The way I've done this is to take my initial point as being a point in the first interval, this means I can narrow down where the point must be contained for it form this orbit. So for the 4 interval case, 0.01 will get mapped to 0.02 so we already have 2 points in the first interval, hence 0.01 would not be part of an orbit I want. Therefore the first point I take is in the second half of the first interval (i.e [1/8, 1/4] for the n=4 case).

Here is my code for this...

f := x -> piecewise(x<=1/2, 2*x, 2*x - 1):

n := 16:

K := NULL:

S := Array(1..n):

for i from (2^n)/(2*n) + 1 to (2^n)/n - 1 by 2 do

A := 1:

x[0] := i/(2^n - 1);

for j to n-1 do

S[1] := x[0]:

x[j] := f(x[j-1]):

S[j+1] := x[j]:

end do:

S := sort(S):

for k from 2 to n do

if S[k]<k/n and S[k]>(k-1)/n then

A := A+1:

end if:

end do:

if A = n then

K := K, x[0]

end if:

end do:

K := [K]:

for t in K do

convert((2^n - 1)*t, binary)

end do;

Some explanation...

for k from 2 to n do

if S[k]<k/n and S[k]>(k-1)/n then

A := A+1:

end if:

end do:

This part is the part that's frankly a bit of a mess.

After S has been sorted this just checks each value in turn to make sure it's in the desired interval, if it is, then A := A+1. If every point is in the desired interval, A will be equal to n after the loop has finished and I store the value of x[0] for that cycle of the loop.
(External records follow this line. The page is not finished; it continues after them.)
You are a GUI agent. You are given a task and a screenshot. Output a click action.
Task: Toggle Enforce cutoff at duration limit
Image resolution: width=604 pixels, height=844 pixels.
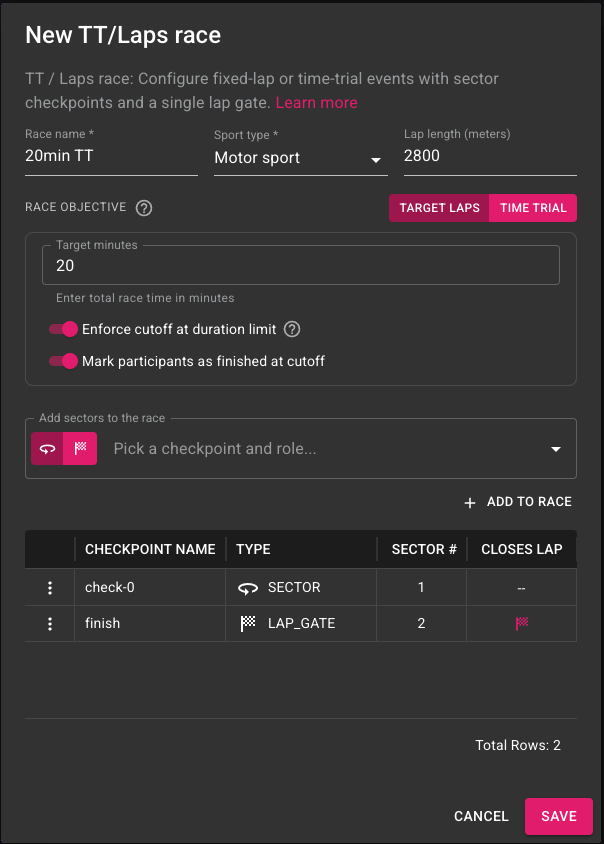pos(64,329)
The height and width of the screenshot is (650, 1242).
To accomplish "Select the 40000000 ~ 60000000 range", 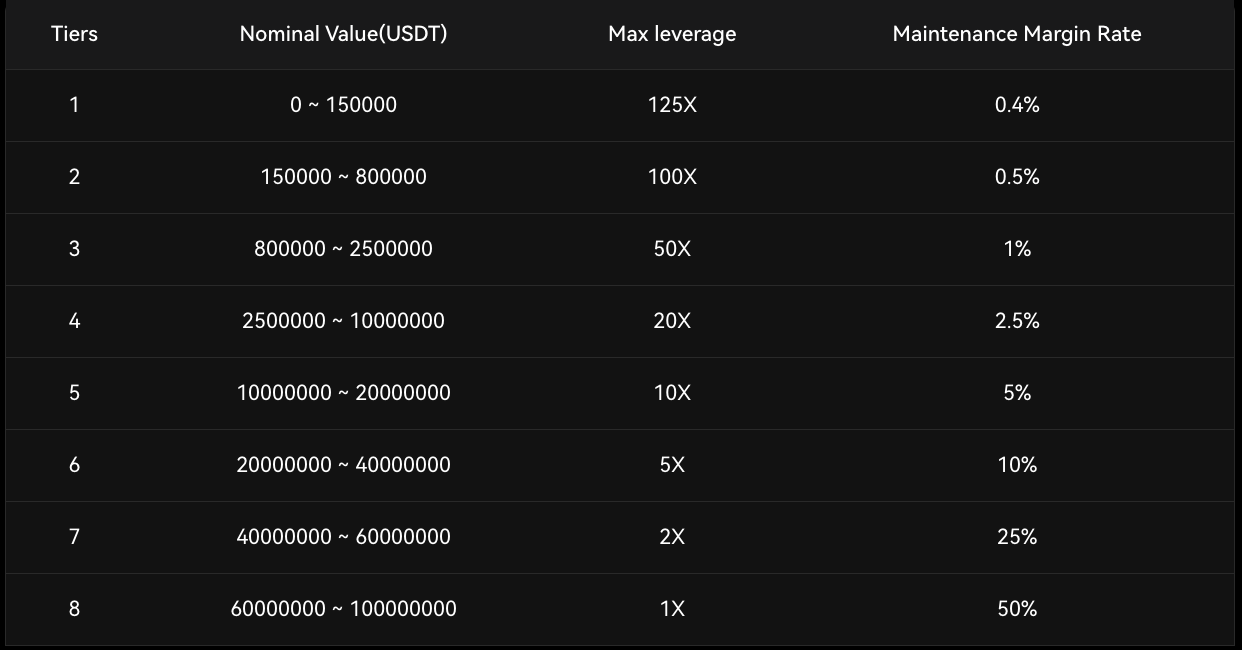I will click(x=343, y=537).
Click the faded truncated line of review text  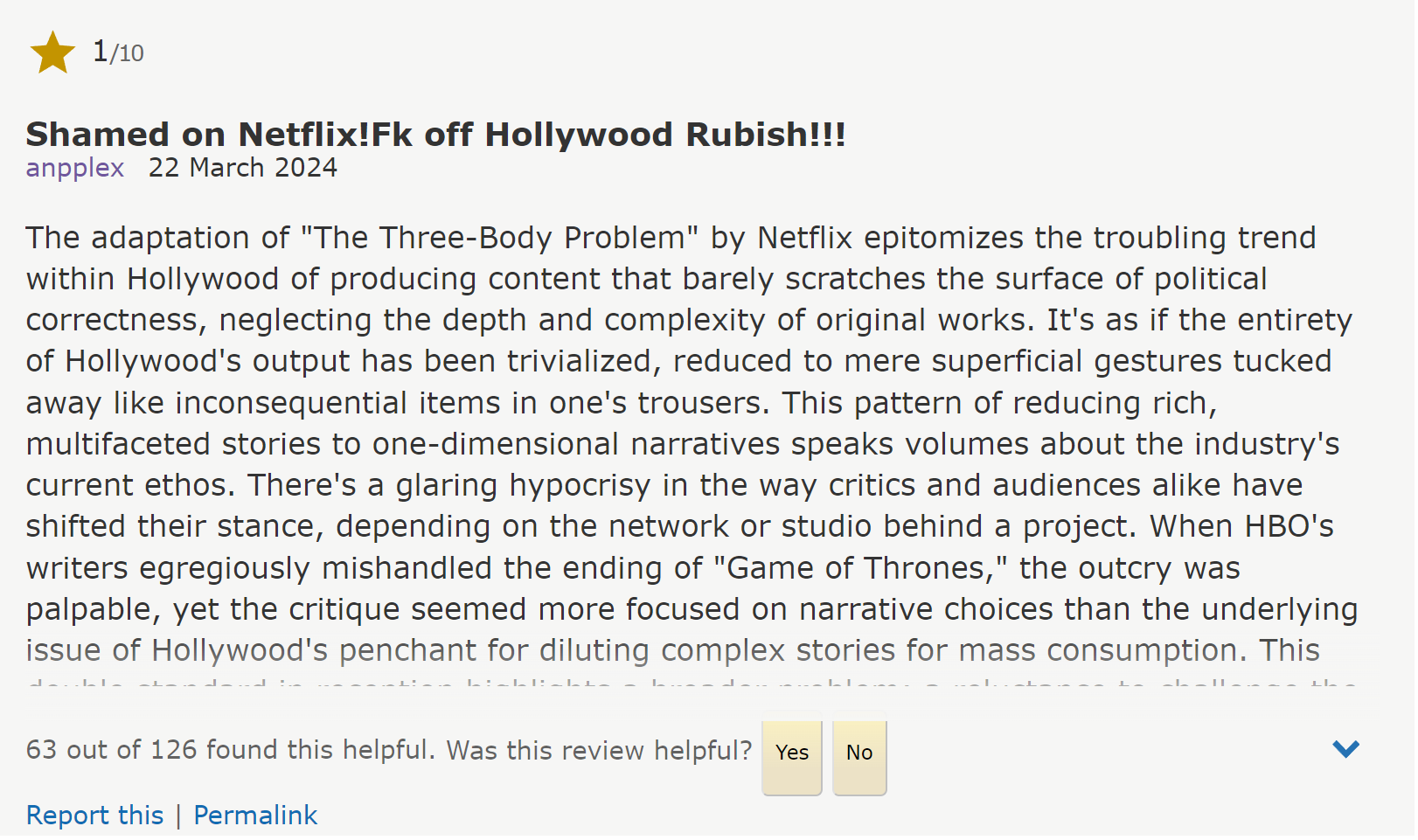click(x=691, y=683)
This may be pretty ugly but it does work. However, it doesn't work for n=32 (and above obviously) as it says the is/in object is too large. (I think that's what it says, didn't note it down when it failed earlier tonight)

So can anyone make this code any more efficient or think of another way to solve this?
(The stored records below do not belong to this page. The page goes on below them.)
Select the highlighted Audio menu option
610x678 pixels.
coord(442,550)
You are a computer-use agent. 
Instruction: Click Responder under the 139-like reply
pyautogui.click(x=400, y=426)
Some more information that you may find useful.

If we write a point in [0,1] as x = a[1]*(1/2) + a[2]*(1/4) + a[3]*(1/8) + a[4]*(1/16) + ...

Then write this as 0.a[1]a[2]a[3]a[4]... where the a[k] = 0 or 1.
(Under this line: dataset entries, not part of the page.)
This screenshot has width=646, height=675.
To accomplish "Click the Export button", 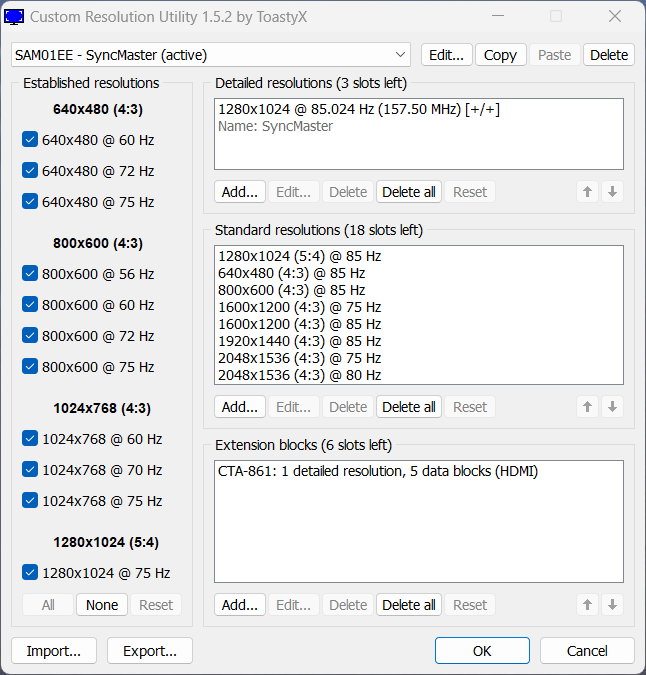I will click(x=150, y=651).
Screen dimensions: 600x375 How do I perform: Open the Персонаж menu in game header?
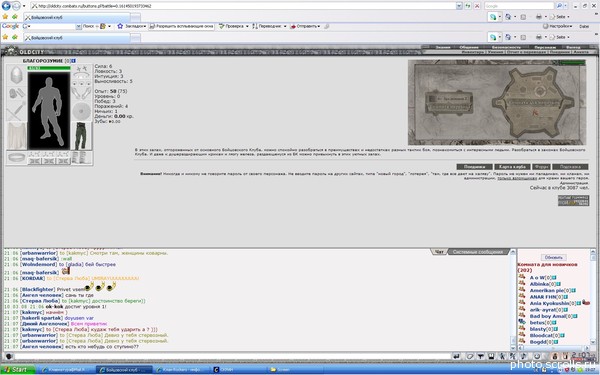pos(545,47)
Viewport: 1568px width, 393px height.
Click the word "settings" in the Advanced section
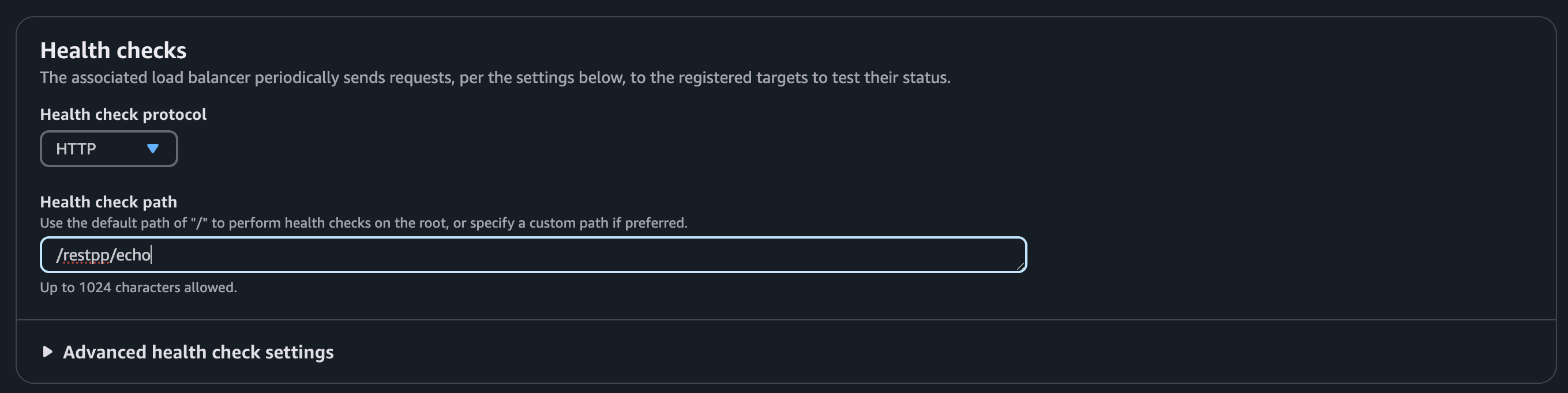coord(299,352)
Then the mapping f (as defined above) is equivalent to a symbol shift of 0.a[1]a[2]a[3]a[4]...

I.e. if x = 0.a[1]a[2]a[3]a[4]...

f(x) = 0.a[2]a[3]a[4]...

f(f(x)) = 0.a[3]a[4]... etc

(Basically a binary symbol shift)

Any point of this interval orbit I'm after must have an equal number of 0s and 1s.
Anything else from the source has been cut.